Collected data entries
--------------------------------------------------
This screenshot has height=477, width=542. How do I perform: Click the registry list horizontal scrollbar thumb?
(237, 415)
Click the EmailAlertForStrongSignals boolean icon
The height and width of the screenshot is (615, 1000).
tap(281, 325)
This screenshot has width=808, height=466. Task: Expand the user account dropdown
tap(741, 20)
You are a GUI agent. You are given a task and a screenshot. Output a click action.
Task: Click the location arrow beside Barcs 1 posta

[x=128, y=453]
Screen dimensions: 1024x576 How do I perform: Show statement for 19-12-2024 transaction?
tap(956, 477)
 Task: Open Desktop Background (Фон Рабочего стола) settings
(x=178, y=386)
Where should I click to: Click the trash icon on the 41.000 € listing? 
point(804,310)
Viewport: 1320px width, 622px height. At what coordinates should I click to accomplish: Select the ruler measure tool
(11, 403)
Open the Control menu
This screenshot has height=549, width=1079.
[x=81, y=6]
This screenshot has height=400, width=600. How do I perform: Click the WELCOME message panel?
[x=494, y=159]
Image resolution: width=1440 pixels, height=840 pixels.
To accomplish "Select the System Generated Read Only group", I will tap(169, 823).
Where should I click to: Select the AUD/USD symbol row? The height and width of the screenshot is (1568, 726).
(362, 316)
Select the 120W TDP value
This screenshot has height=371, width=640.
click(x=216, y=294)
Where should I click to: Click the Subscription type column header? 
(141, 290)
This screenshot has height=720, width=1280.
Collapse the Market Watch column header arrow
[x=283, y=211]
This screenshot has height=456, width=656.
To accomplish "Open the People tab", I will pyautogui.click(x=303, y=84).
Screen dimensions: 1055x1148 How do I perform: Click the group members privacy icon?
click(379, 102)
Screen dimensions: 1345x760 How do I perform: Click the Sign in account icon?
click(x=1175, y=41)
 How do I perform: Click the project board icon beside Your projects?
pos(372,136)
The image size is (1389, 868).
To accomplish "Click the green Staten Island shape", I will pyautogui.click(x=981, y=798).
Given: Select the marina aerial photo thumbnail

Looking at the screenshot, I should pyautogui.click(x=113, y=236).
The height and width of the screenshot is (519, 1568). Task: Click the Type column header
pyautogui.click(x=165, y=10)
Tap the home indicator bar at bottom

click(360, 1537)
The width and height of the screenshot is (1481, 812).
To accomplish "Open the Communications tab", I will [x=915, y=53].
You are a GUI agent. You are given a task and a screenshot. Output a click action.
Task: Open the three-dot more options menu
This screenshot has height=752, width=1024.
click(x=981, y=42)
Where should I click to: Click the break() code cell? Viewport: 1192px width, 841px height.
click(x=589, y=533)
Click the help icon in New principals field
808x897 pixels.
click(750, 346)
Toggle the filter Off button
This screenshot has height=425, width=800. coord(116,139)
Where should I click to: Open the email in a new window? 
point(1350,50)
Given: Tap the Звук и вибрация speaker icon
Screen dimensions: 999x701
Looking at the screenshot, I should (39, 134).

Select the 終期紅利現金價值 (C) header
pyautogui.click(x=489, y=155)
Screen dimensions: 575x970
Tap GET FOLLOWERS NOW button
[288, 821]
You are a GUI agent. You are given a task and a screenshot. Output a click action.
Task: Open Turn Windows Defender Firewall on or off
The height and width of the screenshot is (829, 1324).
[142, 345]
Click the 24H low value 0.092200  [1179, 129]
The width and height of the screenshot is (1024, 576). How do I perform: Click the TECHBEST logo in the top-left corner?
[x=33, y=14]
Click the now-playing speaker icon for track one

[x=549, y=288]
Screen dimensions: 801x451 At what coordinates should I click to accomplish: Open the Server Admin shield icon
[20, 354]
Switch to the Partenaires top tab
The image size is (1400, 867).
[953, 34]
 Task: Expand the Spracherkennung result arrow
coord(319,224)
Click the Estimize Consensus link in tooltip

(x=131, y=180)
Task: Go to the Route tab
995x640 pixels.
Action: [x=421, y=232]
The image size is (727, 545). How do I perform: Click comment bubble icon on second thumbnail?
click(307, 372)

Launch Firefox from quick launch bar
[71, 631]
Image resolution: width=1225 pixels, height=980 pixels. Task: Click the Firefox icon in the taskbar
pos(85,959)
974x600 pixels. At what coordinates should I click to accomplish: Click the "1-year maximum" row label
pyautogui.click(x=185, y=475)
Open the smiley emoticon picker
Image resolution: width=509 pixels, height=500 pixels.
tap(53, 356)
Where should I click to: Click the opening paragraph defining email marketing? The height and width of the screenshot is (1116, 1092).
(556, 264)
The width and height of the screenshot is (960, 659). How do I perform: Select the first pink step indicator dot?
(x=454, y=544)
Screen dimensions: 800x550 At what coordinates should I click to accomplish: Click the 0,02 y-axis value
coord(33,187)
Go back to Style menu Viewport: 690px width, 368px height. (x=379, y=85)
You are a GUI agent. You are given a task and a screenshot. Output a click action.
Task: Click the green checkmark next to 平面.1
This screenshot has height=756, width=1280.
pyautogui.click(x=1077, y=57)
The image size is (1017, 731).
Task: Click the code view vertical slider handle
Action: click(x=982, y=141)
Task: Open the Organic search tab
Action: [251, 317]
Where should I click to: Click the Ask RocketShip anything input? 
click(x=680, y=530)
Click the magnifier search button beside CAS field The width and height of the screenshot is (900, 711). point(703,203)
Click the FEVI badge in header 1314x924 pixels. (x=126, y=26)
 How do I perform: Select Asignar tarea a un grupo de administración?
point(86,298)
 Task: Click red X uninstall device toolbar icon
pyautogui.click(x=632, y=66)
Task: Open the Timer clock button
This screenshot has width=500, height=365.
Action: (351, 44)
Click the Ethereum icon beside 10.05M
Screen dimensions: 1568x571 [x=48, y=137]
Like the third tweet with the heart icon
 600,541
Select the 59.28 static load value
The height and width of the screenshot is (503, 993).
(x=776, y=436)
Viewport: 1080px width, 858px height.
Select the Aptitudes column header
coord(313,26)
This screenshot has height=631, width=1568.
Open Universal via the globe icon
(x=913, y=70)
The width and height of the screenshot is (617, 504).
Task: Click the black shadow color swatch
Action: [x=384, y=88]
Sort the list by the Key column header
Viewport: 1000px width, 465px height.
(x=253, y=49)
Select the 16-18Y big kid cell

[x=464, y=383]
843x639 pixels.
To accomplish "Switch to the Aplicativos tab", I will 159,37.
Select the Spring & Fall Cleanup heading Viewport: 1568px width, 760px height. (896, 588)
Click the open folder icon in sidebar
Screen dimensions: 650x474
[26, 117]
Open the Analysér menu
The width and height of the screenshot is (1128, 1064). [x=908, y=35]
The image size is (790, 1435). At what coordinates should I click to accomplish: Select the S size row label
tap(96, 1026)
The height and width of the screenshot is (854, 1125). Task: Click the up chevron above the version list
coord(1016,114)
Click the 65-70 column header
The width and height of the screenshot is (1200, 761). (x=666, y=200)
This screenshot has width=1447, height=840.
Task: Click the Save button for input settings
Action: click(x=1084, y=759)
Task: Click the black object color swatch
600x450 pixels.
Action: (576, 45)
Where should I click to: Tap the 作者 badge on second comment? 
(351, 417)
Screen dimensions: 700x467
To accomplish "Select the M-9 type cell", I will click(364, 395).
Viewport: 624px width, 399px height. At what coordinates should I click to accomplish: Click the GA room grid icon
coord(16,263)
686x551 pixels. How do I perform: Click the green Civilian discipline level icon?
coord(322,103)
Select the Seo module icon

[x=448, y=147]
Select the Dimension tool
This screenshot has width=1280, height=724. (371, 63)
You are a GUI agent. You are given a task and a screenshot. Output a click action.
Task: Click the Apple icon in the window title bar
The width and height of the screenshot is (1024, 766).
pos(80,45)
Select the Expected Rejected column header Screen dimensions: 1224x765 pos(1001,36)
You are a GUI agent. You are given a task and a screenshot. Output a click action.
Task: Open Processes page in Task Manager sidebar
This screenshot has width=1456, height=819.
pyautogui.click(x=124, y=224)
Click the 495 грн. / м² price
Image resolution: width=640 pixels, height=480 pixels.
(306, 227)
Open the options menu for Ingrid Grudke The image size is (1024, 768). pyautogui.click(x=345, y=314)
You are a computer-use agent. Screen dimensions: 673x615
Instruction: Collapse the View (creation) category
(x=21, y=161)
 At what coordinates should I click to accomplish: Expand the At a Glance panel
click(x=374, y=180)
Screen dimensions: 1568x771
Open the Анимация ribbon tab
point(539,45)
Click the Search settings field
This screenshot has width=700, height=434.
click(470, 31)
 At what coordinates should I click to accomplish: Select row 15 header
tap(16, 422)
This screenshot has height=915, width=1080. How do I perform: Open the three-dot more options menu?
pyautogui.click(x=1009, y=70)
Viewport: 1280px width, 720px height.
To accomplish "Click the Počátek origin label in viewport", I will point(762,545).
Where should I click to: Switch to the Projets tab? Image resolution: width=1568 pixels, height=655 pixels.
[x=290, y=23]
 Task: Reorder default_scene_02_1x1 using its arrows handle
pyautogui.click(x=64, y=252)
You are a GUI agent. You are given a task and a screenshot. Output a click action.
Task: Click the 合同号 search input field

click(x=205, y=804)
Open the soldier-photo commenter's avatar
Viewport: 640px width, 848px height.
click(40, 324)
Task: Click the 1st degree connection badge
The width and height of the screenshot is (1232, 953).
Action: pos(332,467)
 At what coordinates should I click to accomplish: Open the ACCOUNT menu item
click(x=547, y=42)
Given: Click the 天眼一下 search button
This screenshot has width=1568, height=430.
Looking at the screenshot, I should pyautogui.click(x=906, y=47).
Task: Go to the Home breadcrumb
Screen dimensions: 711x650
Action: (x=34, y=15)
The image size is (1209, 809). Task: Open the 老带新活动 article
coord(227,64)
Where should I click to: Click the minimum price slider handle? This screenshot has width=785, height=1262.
--------------------------------------------------
**Task requirements:**
Look at each line above and note whether it holds the word "will". Report how many do, as the number only.

**Solved exercise:**
7